EXERCISE DIRECTIONS
Nothing in the data should be altered when it is repeated in full.

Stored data
•••

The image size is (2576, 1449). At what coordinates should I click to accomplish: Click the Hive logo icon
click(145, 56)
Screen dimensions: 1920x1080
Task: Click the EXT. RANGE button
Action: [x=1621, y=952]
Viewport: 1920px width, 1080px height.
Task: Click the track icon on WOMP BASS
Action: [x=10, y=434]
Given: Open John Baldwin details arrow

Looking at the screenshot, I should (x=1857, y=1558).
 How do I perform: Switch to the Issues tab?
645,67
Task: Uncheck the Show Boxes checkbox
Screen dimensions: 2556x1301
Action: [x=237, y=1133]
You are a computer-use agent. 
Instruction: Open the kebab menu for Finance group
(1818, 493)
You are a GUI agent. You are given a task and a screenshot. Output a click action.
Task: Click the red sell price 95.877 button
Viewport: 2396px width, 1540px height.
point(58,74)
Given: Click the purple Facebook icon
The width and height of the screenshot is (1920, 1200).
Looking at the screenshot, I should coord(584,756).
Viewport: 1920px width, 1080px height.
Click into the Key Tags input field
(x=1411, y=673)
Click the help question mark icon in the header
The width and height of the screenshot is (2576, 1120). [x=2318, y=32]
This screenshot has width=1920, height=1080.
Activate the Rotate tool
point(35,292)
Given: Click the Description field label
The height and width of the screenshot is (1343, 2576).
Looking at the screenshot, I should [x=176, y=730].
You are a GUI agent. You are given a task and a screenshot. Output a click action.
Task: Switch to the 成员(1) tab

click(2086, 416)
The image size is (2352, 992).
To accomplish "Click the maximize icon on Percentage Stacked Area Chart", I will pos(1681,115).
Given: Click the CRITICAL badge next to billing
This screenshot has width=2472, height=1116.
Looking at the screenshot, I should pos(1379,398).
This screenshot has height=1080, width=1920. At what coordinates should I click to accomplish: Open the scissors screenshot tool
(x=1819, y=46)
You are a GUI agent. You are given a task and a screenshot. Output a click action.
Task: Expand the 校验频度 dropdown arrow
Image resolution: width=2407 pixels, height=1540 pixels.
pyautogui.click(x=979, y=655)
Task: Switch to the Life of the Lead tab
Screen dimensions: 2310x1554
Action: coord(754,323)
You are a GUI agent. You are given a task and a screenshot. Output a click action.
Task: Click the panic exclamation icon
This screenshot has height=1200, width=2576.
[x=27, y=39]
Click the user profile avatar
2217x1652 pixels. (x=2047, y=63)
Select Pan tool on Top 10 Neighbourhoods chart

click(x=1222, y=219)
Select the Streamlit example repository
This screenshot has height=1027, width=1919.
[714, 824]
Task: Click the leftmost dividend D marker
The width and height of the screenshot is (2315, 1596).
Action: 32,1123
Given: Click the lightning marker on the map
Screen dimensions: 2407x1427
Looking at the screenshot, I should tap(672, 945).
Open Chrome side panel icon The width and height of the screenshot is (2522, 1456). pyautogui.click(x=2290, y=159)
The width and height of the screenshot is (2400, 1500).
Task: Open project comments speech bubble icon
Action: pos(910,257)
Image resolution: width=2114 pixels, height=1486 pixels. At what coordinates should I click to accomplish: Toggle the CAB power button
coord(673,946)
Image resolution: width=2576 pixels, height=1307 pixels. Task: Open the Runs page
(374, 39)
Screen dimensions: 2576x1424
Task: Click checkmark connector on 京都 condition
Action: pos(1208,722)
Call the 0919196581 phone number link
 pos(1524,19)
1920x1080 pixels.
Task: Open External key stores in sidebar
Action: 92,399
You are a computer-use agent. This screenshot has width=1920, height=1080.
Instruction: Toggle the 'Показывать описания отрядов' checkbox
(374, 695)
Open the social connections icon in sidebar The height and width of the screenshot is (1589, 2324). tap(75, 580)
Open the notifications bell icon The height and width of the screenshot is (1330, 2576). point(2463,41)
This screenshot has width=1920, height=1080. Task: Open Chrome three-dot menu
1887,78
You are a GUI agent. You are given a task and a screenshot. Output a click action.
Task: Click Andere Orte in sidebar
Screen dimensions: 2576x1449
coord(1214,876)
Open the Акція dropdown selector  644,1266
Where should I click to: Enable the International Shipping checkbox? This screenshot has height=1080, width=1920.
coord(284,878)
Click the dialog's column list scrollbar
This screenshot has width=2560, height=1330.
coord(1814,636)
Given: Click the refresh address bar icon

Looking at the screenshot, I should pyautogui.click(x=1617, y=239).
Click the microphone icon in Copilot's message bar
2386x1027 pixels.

•••

WRITTEN RESPONSE
The image size is (2576, 1449). At what coordinates should I click to accomplish: Click the Hive logo icon
click(145, 56)
Screen dimensions: 1920x1080
Task: Click the EXT. RANGE button
Action: [x=1621, y=952]
Viewport: 1920px width, 1080px height.
Task: Click the track icon on WOMP BASS
Action: [x=10, y=434]
Given: Open John Baldwin details arrow

Looking at the screenshot, I should (x=1857, y=1558).
 How do I perform: Switch to the Issues tab?
645,67
Task: Uncheck the Show Boxes checkbox
Screen dimensions: 2556x1301
Action: [x=237, y=1133]
You are a computer-use agent. 
Instruction: Open the kebab menu for Finance group
(1818, 493)
You are a GUI agent. You are given a task and a screenshot. Output a click action.
Task: Click the red sell price 95.877 button
Viewport: 2396px width, 1540px height.
point(58,74)
Given: Click the purple Facebook icon
The width and height of the screenshot is (1920, 1200).
Looking at the screenshot, I should coord(584,756).
Viewport: 1920px width, 1080px height.
Click into the Key Tags input field
(x=1411, y=673)
Click the help question mark icon in the header
The width and height of the screenshot is (2576, 1120). [x=2318, y=32]
This screenshot has width=1920, height=1080.
Activate the Rotate tool
point(35,292)
Given: Click the Description field label
The height and width of the screenshot is (1343, 2576).
Looking at the screenshot, I should [x=176, y=730].
You are a GUI agent. You are given a task and a screenshot. Output a click action.
Task: Switch to the 成员(1) tab

click(2086, 416)
The image size is (2352, 992).
To accomplish "Click the maximize icon on Percentage Stacked Area Chart", I will pos(1681,115).
Given: Click the CRITICAL badge next to billing
This screenshot has width=2472, height=1116.
Looking at the screenshot, I should pos(1379,398).
This screenshot has height=1080, width=1920. At what coordinates should I click to accomplish: Open the scissors screenshot tool
(x=1819, y=46)
You are a GUI agent. You are given a task and a screenshot. Output a click action.
Task: Expand the 校验频度 dropdown arrow
Image resolution: width=2407 pixels, height=1540 pixels.
pyautogui.click(x=979, y=655)
Task: Switch to the Life of the Lead tab
Screen dimensions: 2310x1554
Action: coord(754,323)
You are a GUI agent. You are given a task and a screenshot. Output a click action.
Task: Click the panic exclamation icon
This screenshot has height=1200, width=2576.
[x=27, y=39]
Click the user profile avatar
2217x1652 pixels. (x=2047, y=63)
Select Pan tool on Top 10 Neighbourhoods chart

click(x=1222, y=219)
Select the Streamlit example repository
This screenshot has height=1027, width=1919.
[714, 824]
Task: Click the leftmost dividend D marker
The width and height of the screenshot is (2315, 1596).
Action: 32,1123
Given: Click the lightning marker on the map
Screen dimensions: 2407x1427
Looking at the screenshot, I should tap(672, 945).
Open Chrome side panel icon The width and height of the screenshot is (2522, 1456). pyautogui.click(x=2290, y=159)
The width and height of the screenshot is (2400, 1500).
Task: Open project comments speech bubble icon
Action: pos(910,257)
Image resolution: width=2114 pixels, height=1486 pixels. At what coordinates should I click to accomplish: Toggle the CAB power button
coord(673,946)
Image resolution: width=2576 pixels, height=1307 pixels. Task: Open the Runs page
(374, 39)
Screen dimensions: 2576x1424
Task: Click checkmark connector on 京都 condition
Action: pos(1208,722)
Call the 0919196581 phone number link
 pos(1524,19)
1920x1080 pixels.
Task: Open External key stores in sidebar
Action: 92,399
You are a computer-use agent. This screenshot has width=1920, height=1080.
Instruction: Toggle the 'Показывать описания отрядов' checkbox
(374, 695)
Open the social connections icon in sidebar The height and width of the screenshot is (1589, 2324). tap(75, 580)
Open the notifications bell icon The height and width of the screenshot is (1330, 2576). point(2463,41)
This screenshot has width=1920, height=1080. Task: Open Chrome three-dot menu
1887,78
You are a GUI agent. You are given a task and a screenshot. Output a click action.
Task: Click Andere Orte in sidebar
Screen dimensions: 2576x1449
coord(1214,876)
Open the Акція dropdown selector  644,1266
Where should I click to: Enable the International Shipping checkbox? This screenshot has height=1080, width=1920.
coord(284,878)
Click the dialog's column list scrollbar
This screenshot has width=2560, height=1330.
coord(1814,636)
Given: Click the refresh address bar icon

Looking at the screenshot, I should pyautogui.click(x=1617, y=239).
Click the microphone icon in Copilot's message bar
2386x1027 pixels.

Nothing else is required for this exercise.